__WHAT YOU WILL DO__
Looking at the listing, state how many of its lines contain the string "computer". Write only the number.

____________________

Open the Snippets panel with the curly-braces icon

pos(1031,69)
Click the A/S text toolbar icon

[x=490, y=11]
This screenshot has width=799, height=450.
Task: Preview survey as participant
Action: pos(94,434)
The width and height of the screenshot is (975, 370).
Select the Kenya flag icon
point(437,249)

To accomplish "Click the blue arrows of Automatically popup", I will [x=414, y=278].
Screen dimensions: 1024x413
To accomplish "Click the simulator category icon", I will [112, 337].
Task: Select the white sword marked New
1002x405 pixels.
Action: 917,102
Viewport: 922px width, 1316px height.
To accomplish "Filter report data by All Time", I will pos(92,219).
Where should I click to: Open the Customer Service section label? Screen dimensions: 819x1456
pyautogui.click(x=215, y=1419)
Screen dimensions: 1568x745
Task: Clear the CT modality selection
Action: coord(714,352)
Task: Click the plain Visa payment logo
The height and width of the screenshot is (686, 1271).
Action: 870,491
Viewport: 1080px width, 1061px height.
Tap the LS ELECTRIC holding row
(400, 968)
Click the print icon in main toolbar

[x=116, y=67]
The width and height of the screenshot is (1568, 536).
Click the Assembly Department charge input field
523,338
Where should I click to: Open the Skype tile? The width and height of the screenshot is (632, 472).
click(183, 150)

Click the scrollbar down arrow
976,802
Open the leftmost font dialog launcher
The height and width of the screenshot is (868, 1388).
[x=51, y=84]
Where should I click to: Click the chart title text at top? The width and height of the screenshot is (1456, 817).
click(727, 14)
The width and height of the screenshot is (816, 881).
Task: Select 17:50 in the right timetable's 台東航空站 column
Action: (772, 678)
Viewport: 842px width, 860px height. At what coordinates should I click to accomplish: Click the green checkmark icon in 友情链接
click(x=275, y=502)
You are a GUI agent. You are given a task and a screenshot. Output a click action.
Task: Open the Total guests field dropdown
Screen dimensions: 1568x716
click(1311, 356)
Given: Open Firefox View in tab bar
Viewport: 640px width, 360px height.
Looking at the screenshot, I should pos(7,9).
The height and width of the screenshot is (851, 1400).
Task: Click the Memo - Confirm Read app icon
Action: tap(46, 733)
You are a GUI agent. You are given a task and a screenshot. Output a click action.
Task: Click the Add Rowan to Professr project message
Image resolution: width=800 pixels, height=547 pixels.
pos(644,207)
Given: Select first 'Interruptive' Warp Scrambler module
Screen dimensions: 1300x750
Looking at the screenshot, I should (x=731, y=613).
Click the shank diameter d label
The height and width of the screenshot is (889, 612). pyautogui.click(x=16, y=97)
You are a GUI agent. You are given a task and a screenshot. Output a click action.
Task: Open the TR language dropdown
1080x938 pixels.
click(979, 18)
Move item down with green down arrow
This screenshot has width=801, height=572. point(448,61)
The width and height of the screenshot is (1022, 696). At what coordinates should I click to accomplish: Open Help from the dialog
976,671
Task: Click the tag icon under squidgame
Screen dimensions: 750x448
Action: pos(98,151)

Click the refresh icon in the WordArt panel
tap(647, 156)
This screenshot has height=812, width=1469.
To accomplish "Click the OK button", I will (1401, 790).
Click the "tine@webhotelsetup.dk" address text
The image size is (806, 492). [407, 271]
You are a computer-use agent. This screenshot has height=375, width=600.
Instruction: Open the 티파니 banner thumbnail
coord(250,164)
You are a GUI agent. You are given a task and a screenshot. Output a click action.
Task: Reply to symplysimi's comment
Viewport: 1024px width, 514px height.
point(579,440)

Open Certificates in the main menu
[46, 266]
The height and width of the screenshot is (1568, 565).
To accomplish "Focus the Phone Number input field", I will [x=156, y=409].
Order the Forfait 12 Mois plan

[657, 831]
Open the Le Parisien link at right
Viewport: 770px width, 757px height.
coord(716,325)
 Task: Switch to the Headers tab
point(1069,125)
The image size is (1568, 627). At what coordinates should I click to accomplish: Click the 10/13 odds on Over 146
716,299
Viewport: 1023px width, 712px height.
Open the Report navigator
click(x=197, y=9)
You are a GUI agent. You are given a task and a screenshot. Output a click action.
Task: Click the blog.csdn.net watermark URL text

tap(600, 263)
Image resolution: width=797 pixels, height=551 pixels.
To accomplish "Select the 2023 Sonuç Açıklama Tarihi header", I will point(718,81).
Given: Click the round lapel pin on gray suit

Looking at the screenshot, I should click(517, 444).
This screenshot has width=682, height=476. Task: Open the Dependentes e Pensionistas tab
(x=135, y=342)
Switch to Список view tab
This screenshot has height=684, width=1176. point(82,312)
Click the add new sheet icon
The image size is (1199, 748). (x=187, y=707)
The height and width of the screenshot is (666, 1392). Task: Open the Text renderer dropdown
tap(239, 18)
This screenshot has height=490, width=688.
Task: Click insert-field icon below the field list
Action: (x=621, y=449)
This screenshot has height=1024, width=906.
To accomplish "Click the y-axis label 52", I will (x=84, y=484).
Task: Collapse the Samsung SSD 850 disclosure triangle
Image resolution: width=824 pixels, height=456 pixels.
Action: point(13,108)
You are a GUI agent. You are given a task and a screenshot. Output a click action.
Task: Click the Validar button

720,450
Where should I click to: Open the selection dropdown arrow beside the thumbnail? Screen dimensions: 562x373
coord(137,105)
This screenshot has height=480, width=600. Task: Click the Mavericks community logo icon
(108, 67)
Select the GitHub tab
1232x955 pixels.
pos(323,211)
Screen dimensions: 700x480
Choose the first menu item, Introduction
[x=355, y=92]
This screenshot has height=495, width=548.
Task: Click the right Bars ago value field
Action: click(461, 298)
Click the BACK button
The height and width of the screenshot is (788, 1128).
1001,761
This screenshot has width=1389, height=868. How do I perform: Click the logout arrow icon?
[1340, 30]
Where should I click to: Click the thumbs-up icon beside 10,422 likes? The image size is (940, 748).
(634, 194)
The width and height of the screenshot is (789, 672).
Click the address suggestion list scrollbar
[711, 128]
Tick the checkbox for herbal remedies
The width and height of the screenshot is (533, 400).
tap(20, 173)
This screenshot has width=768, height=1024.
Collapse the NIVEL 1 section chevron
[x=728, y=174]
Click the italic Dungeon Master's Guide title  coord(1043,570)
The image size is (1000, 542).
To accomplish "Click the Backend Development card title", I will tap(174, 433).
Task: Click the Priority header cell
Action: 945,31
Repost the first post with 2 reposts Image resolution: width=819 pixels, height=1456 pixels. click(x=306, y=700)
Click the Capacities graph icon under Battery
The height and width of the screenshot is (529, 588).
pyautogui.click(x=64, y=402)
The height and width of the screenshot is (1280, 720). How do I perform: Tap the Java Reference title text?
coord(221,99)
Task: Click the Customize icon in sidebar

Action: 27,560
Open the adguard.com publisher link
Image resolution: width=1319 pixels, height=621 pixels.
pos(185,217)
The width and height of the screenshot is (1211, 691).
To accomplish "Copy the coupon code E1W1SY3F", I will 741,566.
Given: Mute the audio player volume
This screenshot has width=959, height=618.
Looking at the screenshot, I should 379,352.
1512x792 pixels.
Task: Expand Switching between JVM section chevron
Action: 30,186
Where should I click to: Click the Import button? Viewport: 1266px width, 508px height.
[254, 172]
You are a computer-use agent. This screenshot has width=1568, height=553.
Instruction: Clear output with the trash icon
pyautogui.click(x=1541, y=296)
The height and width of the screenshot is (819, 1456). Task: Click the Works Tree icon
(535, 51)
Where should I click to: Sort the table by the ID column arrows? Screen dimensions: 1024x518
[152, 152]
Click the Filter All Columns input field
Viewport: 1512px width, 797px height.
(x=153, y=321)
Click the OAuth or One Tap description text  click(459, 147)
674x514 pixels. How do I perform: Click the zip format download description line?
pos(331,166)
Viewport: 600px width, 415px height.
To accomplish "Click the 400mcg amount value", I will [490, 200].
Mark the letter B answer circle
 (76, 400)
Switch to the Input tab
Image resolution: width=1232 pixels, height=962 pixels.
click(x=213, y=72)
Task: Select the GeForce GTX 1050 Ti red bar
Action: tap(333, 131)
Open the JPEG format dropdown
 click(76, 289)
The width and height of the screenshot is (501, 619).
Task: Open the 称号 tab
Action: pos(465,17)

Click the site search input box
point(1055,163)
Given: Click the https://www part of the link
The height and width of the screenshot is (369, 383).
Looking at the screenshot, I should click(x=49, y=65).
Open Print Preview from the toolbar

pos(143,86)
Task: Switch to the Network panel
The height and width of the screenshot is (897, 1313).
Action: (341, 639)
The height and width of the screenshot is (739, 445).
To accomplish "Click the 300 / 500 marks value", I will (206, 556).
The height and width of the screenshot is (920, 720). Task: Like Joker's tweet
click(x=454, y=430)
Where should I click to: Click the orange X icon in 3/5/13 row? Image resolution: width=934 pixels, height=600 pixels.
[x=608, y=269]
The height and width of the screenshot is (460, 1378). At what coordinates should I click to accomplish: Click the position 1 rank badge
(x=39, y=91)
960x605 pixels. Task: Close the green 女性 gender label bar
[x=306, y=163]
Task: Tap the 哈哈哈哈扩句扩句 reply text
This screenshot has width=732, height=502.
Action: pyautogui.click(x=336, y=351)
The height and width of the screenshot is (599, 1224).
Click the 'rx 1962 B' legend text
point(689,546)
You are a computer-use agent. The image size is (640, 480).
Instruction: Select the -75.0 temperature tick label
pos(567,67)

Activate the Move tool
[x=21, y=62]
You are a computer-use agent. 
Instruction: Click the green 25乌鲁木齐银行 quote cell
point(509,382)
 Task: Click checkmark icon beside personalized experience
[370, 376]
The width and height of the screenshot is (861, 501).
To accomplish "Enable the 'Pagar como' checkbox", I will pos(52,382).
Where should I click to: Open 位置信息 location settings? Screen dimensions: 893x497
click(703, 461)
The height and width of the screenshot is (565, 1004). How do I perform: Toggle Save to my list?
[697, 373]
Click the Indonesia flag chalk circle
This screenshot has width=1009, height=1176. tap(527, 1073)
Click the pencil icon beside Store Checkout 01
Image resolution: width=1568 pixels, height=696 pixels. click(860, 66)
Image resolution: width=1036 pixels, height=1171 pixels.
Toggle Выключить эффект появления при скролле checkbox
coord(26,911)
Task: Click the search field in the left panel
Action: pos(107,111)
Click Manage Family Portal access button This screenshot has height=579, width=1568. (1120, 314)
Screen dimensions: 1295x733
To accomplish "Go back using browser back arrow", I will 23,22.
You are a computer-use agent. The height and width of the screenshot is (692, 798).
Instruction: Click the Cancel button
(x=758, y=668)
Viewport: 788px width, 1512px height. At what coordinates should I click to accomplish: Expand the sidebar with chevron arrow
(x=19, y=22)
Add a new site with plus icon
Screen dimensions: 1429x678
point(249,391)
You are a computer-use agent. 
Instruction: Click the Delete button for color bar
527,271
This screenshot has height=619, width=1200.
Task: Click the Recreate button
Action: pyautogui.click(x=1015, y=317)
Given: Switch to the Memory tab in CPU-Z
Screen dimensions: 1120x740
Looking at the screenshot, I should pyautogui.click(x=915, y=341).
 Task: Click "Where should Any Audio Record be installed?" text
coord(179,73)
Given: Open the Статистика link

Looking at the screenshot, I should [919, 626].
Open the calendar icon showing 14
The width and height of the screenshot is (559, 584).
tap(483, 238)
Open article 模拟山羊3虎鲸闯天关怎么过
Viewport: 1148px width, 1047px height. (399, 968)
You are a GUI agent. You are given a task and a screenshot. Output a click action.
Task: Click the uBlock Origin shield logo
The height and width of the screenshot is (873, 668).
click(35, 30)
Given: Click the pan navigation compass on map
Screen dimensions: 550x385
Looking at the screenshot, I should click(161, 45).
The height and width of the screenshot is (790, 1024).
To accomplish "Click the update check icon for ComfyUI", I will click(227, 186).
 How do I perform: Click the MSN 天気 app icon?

____________________

__SOLVED PROBLEM__
6